Iran Just Published 14 Points Of The Deal Donald Trump Called “Complete” — And They Describe Something Far Shakier: Less than a day after President Trump declared the war with Iran over and the agreement “complete,” Iranian state-affiliated media published what it says are the 14 points of the memorandum of understanding (MOU) — and the terms describe a far weaker, more conditional arrangement than the one Trump announced.
Honestly, if this is the deal Trump agreed to or even sort of somehow agreed to in some vague sense, it’s hard to see how it makes it to a Friday signing. Or, if this is somehow the deal Iran thinks it’s going to get and is leaking it for leverage, again, it might not make it to Friday.

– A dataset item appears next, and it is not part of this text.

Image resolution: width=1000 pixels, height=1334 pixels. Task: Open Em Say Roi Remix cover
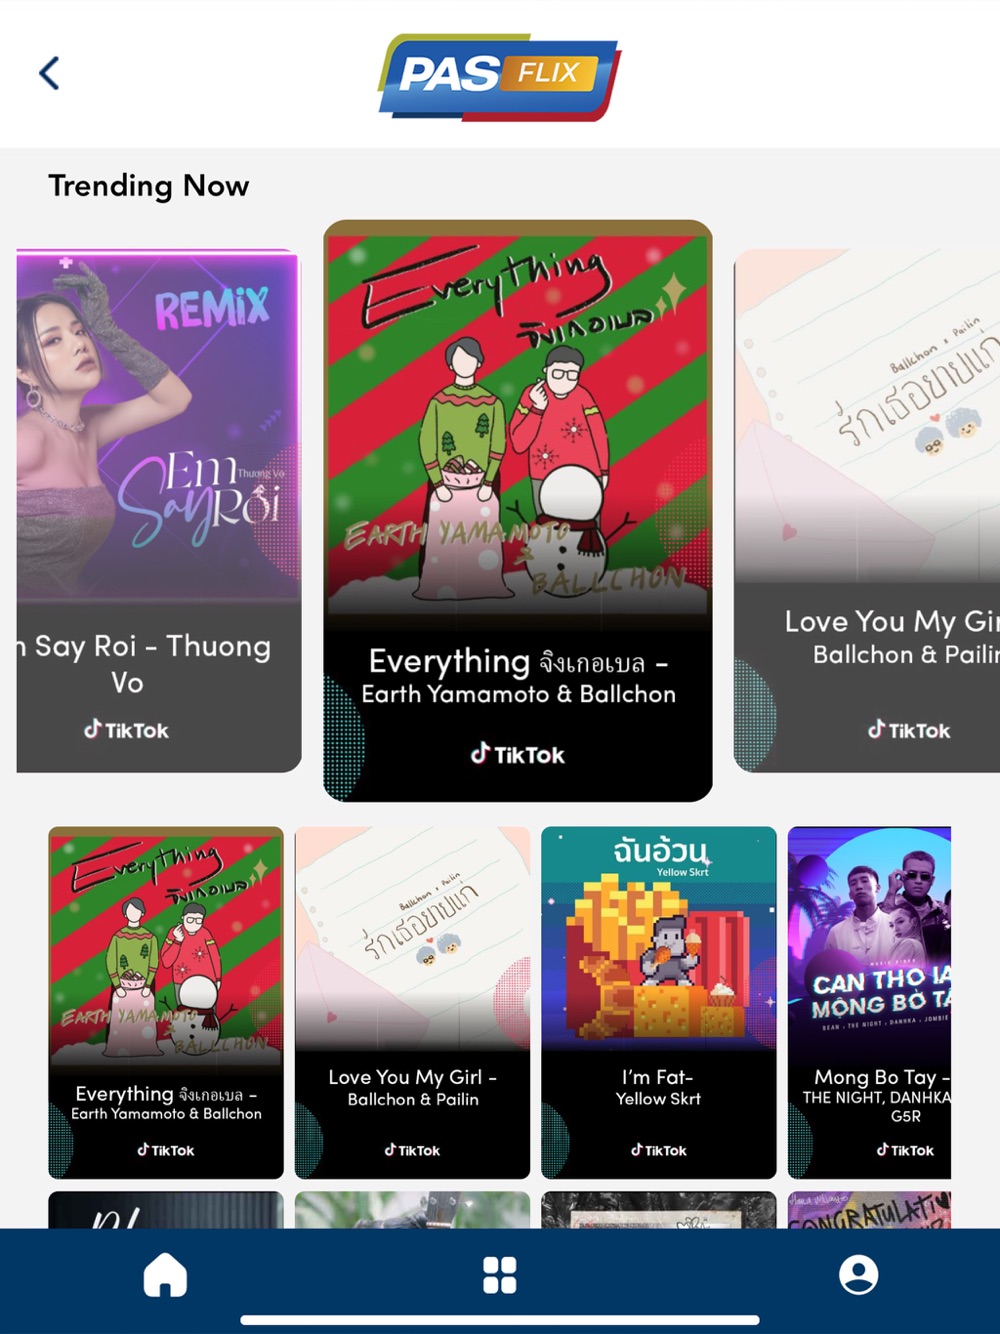pyautogui.click(x=159, y=425)
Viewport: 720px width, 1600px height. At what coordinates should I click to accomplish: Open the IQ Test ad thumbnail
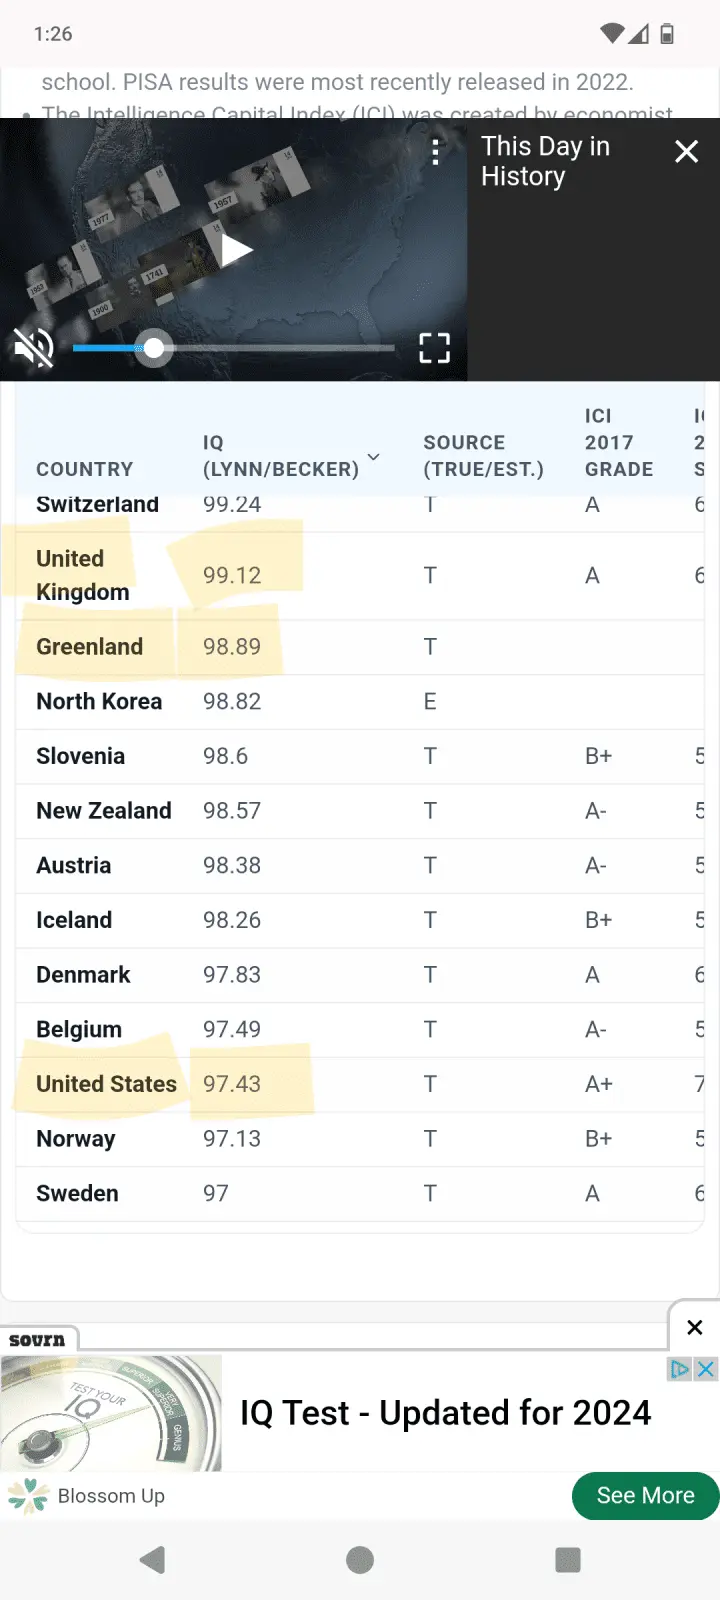pyautogui.click(x=111, y=1413)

A U.S. Air Force B-1B Lancer flies in the U.S. Central Command area of operations, Oct. 25, 2019. The bomber flew directly from its home station of Ellsworth Air Force Base, S.D., demonstrating the U.S. Air Force’s ability to rapidly deploy strategic bombers anywhere in the world. U.S. Strategic Command regularly tests and evaluates the readiness of strategic assets to ensure we are able to honor our security commitments. (U.S. Air Force photo by Master Sgt. Joshua L. DeMotts)

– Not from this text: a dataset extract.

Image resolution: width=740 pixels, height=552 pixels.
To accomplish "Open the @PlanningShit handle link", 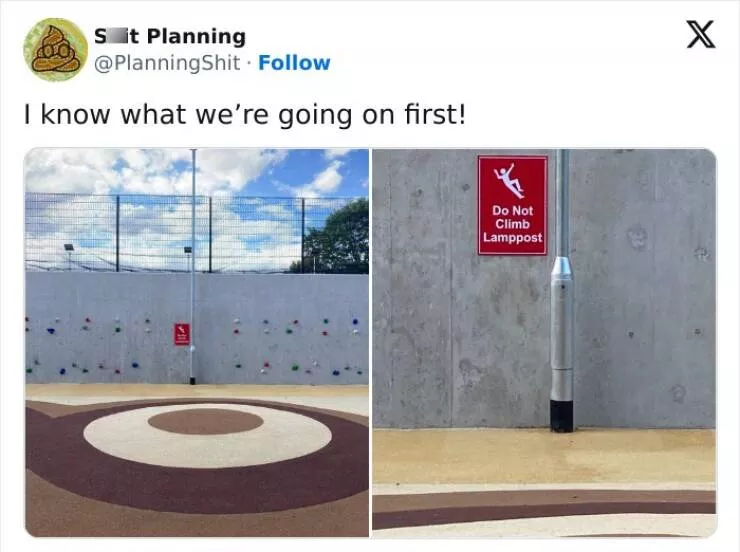I will [x=167, y=63].
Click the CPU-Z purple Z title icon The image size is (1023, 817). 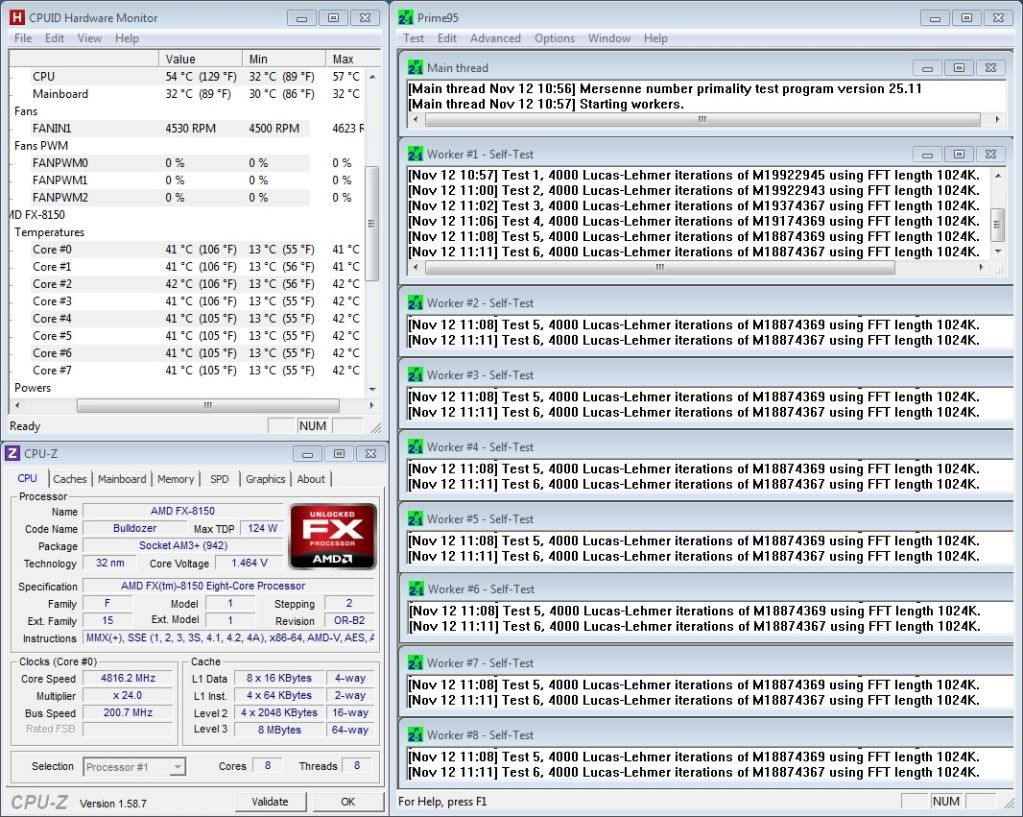[13, 453]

The semi-official Mehr News Agency’s version, which has not been independently verified and which neither government has officially confirmed, reopens the Strait of Hormuz in 30 days rather than immediately, seems to place the waterway under what looks like Iranian control, you believe Tehran’s recent statements, releases billions to Tehran before the hard talks begin, and rests on a Lebanon ceasefire that Israel is not bound to honor.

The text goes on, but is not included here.